An Oak Tree
- Susan Mansfield
- 15 August 2015
This article is from 2015

credit: Will Adashek
Tenth anniversary celebration for Tim Crouch’s iconic experiment
When An Oak Tree opened at the Traverse during the Fringe in 2005, no one knew what to expect. A two-hander which one half of the cast plays sight-unseen? It could have gone either way. Now the show is back, after hundreds of performances around the world, for what feels like a tenth anniversary lap of honour.
Crouch plays a hypnotist who has knocked down and killed a 12-year-old girl. The other actor plays the bereaved father who turns up to confront him during his act. Gender and age are irrelevant; the performance I saw was with Aoife Duffin, appearing at the Traverse in A Girl is a Half-formed Thing.
And here’s what Crouch is getting at. In the theatre, we suspend disbelief: actors become characters, a chair represents a small child, a hypnotist makes a man think he’s playing the piano, a grieving father believes an oak tree is his dead daughter. Crouch’s genius is that, even as he exposes the mechanisms of this process, it does nothing to diminish the dramatic power.

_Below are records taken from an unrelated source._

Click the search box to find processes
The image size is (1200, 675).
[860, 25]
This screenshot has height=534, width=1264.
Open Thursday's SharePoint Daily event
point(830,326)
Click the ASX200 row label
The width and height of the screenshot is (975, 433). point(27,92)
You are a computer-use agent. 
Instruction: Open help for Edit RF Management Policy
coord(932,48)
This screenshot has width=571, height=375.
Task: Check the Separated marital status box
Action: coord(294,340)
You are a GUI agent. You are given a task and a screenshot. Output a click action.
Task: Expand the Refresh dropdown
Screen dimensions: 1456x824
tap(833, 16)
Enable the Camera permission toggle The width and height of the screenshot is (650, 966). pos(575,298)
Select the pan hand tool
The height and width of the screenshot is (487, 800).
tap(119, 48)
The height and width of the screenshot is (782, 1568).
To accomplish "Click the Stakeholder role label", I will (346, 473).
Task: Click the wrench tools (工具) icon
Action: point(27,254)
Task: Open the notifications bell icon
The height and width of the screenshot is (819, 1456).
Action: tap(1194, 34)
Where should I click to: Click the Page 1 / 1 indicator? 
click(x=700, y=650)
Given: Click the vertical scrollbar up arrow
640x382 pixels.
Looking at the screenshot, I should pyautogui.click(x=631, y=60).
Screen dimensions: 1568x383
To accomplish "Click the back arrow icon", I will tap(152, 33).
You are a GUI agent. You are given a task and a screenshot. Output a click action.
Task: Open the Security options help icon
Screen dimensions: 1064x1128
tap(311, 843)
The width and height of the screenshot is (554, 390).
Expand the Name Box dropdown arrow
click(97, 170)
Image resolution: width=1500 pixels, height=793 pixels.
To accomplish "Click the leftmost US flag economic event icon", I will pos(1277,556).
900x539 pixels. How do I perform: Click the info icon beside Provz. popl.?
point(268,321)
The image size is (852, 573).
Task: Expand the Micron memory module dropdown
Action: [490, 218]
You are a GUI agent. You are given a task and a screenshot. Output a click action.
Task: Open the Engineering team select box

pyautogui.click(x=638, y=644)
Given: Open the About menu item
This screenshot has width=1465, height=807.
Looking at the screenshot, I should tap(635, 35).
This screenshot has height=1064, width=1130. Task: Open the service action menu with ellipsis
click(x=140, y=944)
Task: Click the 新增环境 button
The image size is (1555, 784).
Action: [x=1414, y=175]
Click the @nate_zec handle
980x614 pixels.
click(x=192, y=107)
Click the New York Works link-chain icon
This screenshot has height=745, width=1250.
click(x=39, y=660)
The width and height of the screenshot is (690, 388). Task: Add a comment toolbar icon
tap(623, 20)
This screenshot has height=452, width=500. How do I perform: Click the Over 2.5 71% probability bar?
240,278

An Oak Tree is far from a cold and clinical experiment. Against our expectations, we find ourselves drawn in to the emotional heart of the story, largely thanks to the strength of Crouch’s writing. And we remain there, invested in it, even as he dismantles the floor we believe we are standing on, one board at a time.
Traverse, 228 1404, until 16 Aug, times vary, £20 (£15).